WHAT IS EXPECTED: Whenever a line of the entries below holds the string "computer", copy that line and return it.

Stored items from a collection

======

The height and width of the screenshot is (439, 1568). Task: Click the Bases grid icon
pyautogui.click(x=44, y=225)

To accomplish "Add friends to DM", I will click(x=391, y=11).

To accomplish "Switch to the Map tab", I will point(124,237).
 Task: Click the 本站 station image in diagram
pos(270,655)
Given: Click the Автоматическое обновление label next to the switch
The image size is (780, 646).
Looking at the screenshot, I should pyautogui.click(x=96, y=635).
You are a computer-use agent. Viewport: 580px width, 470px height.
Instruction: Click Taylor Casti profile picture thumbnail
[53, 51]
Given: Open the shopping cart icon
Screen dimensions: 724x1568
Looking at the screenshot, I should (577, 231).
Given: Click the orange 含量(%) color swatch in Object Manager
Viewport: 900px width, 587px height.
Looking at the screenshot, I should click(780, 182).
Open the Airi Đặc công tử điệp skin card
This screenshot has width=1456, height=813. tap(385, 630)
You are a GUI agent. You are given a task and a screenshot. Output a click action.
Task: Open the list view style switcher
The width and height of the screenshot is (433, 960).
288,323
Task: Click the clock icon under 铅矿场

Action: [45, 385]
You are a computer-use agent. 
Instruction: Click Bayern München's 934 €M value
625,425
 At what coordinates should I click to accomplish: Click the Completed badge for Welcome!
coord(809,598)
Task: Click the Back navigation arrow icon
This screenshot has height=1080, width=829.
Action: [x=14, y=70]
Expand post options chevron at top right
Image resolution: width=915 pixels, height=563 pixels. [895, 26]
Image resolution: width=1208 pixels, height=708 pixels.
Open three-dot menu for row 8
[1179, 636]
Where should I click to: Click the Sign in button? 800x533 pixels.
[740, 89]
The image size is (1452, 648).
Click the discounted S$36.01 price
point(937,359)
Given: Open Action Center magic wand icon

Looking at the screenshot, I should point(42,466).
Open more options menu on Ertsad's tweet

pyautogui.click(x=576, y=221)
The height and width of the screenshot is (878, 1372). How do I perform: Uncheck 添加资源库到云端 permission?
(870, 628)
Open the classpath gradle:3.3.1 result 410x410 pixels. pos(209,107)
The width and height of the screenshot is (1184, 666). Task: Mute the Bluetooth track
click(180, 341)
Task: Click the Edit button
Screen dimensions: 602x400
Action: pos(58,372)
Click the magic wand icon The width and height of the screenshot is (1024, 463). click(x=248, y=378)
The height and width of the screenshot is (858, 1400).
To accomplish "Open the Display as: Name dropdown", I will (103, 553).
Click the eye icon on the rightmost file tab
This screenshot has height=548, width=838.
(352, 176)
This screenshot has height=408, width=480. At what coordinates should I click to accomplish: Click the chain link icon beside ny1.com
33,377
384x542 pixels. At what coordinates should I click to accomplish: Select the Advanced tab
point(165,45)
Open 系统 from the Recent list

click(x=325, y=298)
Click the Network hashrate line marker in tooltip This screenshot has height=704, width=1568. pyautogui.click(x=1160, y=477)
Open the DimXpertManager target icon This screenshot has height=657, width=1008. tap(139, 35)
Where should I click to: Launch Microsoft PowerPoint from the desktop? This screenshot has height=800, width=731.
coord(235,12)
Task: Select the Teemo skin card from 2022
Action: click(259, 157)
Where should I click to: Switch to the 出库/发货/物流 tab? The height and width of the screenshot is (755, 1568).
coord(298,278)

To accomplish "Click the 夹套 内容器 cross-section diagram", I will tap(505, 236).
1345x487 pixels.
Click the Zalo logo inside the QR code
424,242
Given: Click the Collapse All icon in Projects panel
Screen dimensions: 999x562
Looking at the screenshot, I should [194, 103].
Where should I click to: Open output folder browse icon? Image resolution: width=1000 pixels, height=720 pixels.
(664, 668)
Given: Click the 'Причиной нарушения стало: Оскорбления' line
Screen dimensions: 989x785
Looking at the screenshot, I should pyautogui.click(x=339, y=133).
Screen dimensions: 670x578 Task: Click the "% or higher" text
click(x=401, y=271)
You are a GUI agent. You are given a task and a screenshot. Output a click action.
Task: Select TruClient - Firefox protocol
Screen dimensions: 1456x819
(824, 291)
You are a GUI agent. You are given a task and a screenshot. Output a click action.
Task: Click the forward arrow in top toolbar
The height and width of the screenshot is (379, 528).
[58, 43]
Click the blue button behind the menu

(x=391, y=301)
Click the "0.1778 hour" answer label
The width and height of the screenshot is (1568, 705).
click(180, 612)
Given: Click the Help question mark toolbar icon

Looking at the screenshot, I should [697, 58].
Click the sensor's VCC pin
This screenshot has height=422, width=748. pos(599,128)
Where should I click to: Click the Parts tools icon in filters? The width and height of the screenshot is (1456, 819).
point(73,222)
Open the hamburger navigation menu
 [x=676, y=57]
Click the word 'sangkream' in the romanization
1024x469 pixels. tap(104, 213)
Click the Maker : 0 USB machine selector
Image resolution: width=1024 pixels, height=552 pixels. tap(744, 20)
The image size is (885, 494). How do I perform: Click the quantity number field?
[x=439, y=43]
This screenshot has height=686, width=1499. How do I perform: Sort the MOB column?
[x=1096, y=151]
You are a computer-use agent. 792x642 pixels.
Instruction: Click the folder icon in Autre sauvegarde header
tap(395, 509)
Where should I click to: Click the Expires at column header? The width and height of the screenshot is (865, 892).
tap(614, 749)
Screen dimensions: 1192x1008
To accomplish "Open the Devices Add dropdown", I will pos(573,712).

======

RESULT OF THE EXERCISE:
You are a computer-use agent. Viewport: 580px width, 470px height.
You are a computer-use agent. 
You are a computer-use agent. 792x642 pixels.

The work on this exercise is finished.